I grassi degli alimenti non sono tutti uguali. Sono trigliceridi, formati da acidi grassi esterificati a glicerolo, e vengono distinti in saturi e mono/polinsaturi, in base alla lunghezza della catena di atomi di carbonio e al numero, collocazione e configurazione dei doppi legami (cis o trans).
Gli studi clinici finora raccolti hanno dimostrato che un’alimentazione povera di grassi saturi (al di sotto del 10%), e ricca di grassi mono/polinsaturi, ha migliorato i livelli dei lipidi nel sangue (rapporto colesterolo totale/HDL, diminuzione colesterolo LDL e trigliceridi) e ha ridotto il rischio delle malattie coronariche.
In particolare, la scelta di semi oleosi (noci, mandorle, noccioline, anacardi), ricchi di polinsaturi (omega 3), di pesci grassi (salmone) ed alcuni oli (di oliva, canola, semi di mais, soia), contenenti grassi mono e polinsaturi, hanno dimostrato azione anti-infiammatoria e indotto un minore rischio di malattie cardiovascolari. L’efficacia è completata dalla limitazione delle quantità di zucchero e sale, e al consumo regolare di ortaggi e frutta, ricchi di fibre.
E’ quanto hanno riportato i membri dell’International Union of Nutritional Sciences di Denver, Colorado (USA), e di Gronsvell (Olanda), in un lavoro che sarà pubblicato nel Novembre 2016.
I dati si uniscono alle raccomandazioni, della FAO/WHO, di assumere circa il 30% di grassi nella dieta giornaliera, di cui 10% grassi saturi e la restante quota di mono/polinsaturi; a conferma del fatto che bisogna limitare, ma non eliminare, alcuni alimenti.
Alimenti più grassi
I valori riportati dall’USDA (United States Department of Agriculture) sulla rivista Current Cardiology Reports, hanno inserito in prima posizione, con il 100% di grassi/100 gr di prodotto, il burro di cacao e una serie di oli (palma, palma di kernel, noci di cocco, soia, girasole, canola, oliva, sardine, fegato di merluzzo).
A seguire, con l’81% di grassi, il burro.
In questi alimenti la percentuale di grassi saturi più alta (circa 80%), è stata riscontrata nell’olio di palma di kernel e di noce di cocco; il 55% nel burro di cacao e nell’olio di palma, in media il 15% in tutti gli altri alimenti; da notare che l’olio di palma ha presentato percentuali simili a quelle del burro (in media 50% di saturi, 28% di monoinsaturi, 6% di polinsaturi).

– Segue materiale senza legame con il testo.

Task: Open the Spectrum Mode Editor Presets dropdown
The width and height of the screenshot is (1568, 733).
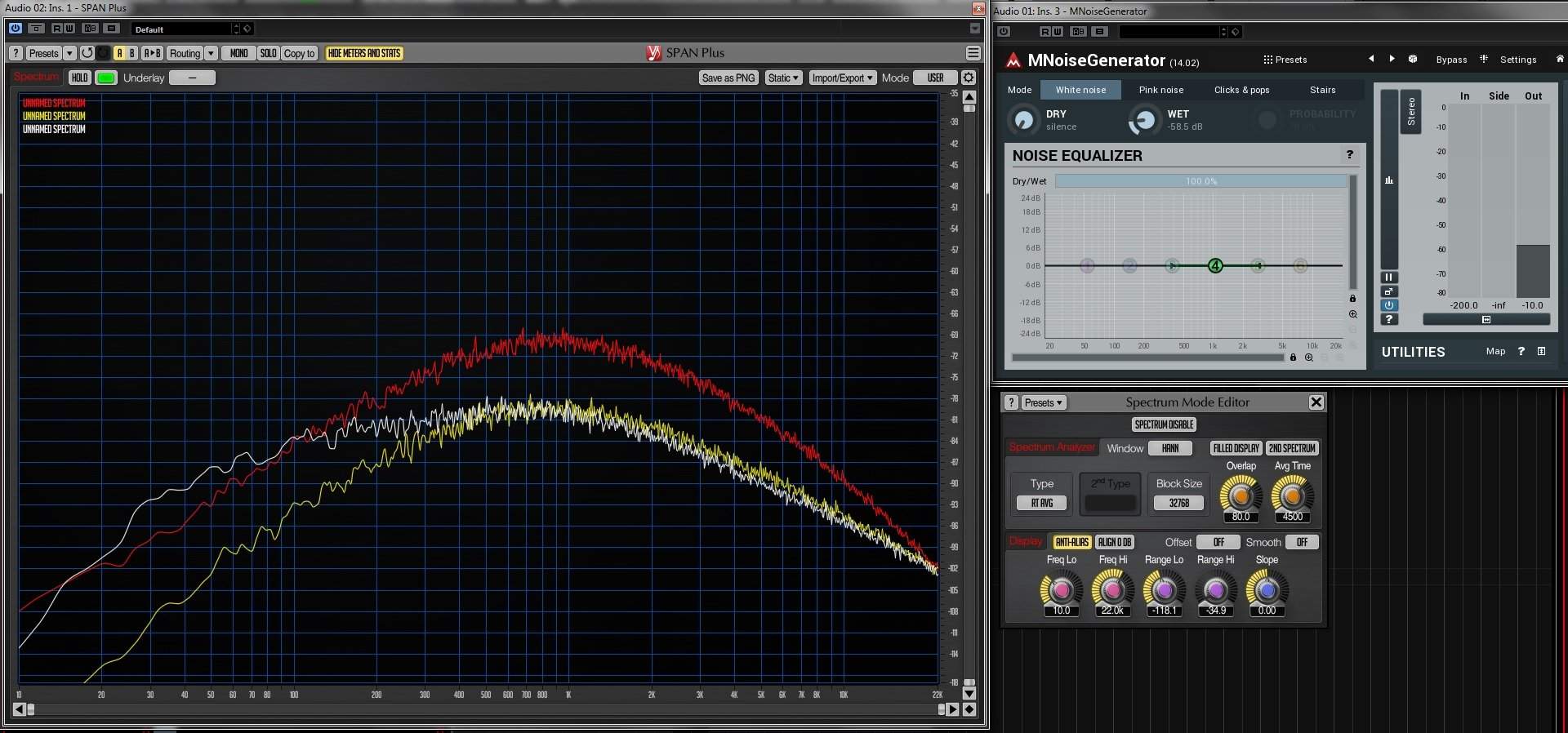Action: click(1043, 402)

Possono essere, quindi assunti in quantità minime, nel contesto di una dieta equilibrata.
La frazione maggiore di grassi polinsaturi (60%) è stata riscontrata nell’olio di semi di girasole e di semi di soia; quella di grassi monoinsaturi (70%), nell’olio di canola e di oliva, seguita da poli e monoinsaturi (in media il 34%), nell’olio di pesce e di fegato di merluzzo.

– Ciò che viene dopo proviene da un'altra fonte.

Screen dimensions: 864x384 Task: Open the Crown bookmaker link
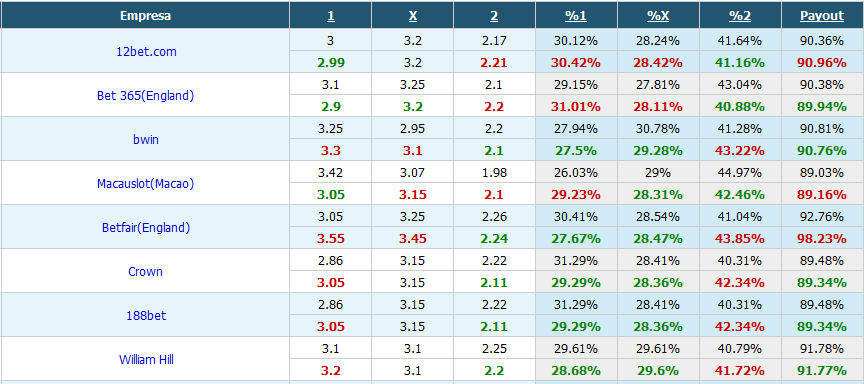pos(145,272)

Alimenti medio e poco grassi
In seconda posizione, con circa il 55% dei grassi/100 gr di prodotto, i semi oleosi (noci, mandorle, arachidi, anacardi), con una buona concentrazione di mono e polinsaturi (25%) e bassa di saturi (6%).

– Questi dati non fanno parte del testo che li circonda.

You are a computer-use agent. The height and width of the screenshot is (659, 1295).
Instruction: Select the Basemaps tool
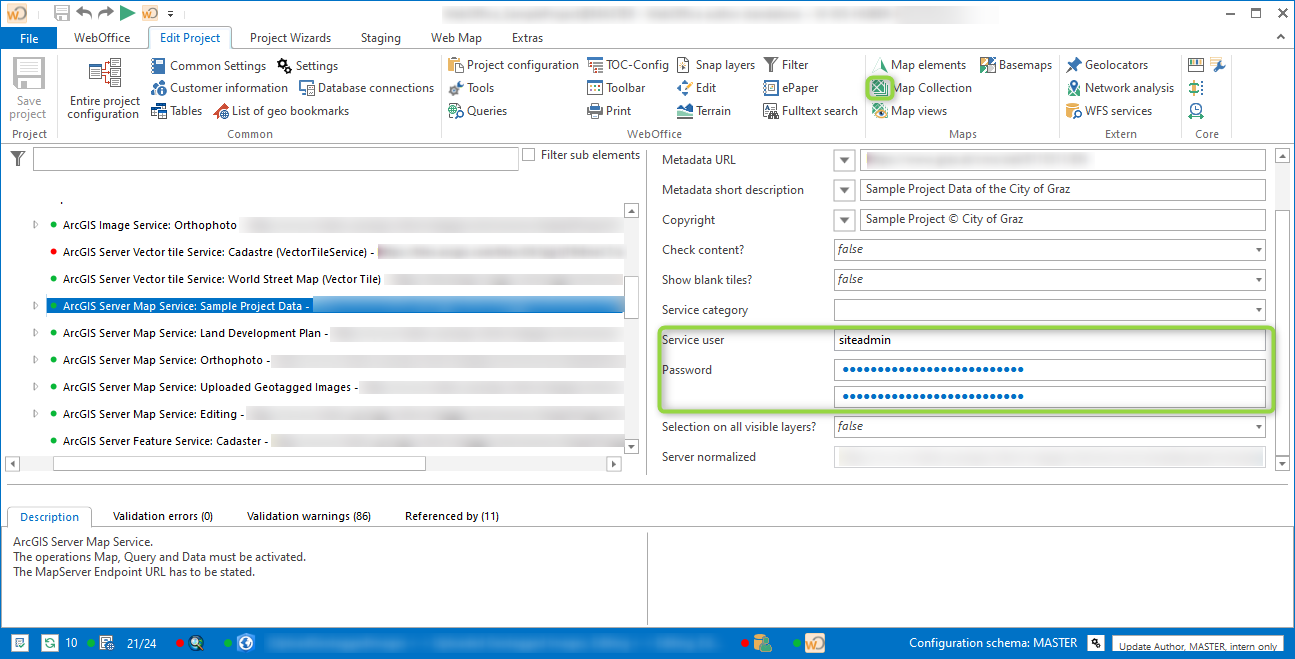coord(1016,64)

Seguono i formaggi Cheddar, molto utilizzati in Inghilterra e negli Stati Uniti, e l’Edammer olandese, con circa il 30% dei grassi totali, di cui il 18% di saturi e l’8% dei monoinsaturi; le carni rosse come manzo e agnello, con circa il 20% di grassi totali e il 6% di saturi; il salmone: 13% di grassi totali, suddivisi in modo equo tra saturi e insaturi. Quest’ultimo è simile all’avocado, nelle sue percentuali.
Il maiale è risultata una carne con solo il 5% dei grassi totali, suddivisi in percentuale equa tra saturi e insaturi.